[[ Data excerpts, beginning ]]

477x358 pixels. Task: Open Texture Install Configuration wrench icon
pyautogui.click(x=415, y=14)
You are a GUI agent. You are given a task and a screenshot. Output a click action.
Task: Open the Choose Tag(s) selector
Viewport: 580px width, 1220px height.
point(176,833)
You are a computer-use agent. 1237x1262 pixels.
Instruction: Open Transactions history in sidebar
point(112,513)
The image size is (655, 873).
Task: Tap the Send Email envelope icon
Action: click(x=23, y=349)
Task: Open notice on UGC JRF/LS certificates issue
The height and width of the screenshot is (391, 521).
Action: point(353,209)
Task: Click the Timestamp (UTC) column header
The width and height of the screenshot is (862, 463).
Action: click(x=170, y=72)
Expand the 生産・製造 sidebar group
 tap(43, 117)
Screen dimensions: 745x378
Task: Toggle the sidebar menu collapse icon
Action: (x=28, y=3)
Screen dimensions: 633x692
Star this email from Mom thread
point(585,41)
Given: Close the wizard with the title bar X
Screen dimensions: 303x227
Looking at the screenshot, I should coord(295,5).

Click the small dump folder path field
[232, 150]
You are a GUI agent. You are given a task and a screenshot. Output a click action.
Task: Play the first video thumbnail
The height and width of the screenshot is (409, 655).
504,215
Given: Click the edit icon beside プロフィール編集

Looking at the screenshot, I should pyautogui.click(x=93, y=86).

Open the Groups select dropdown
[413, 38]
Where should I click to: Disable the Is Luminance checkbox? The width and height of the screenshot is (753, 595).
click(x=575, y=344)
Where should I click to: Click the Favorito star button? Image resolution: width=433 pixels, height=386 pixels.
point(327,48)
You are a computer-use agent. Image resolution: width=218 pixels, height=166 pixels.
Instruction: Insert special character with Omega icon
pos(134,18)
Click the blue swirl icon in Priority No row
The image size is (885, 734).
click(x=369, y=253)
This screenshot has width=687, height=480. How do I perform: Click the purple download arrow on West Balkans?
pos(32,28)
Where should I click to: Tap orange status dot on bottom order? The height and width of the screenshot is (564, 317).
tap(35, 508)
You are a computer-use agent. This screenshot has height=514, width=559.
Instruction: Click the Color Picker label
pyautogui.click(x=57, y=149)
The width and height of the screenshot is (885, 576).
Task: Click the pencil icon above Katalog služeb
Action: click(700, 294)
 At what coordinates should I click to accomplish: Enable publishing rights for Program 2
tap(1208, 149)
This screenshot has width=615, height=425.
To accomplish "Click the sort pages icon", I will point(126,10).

[[ Data excerpts, end ]]

Task objective
Answer with one number only, the count of lines in the entries above that hold the string "agent".

Problem solution
5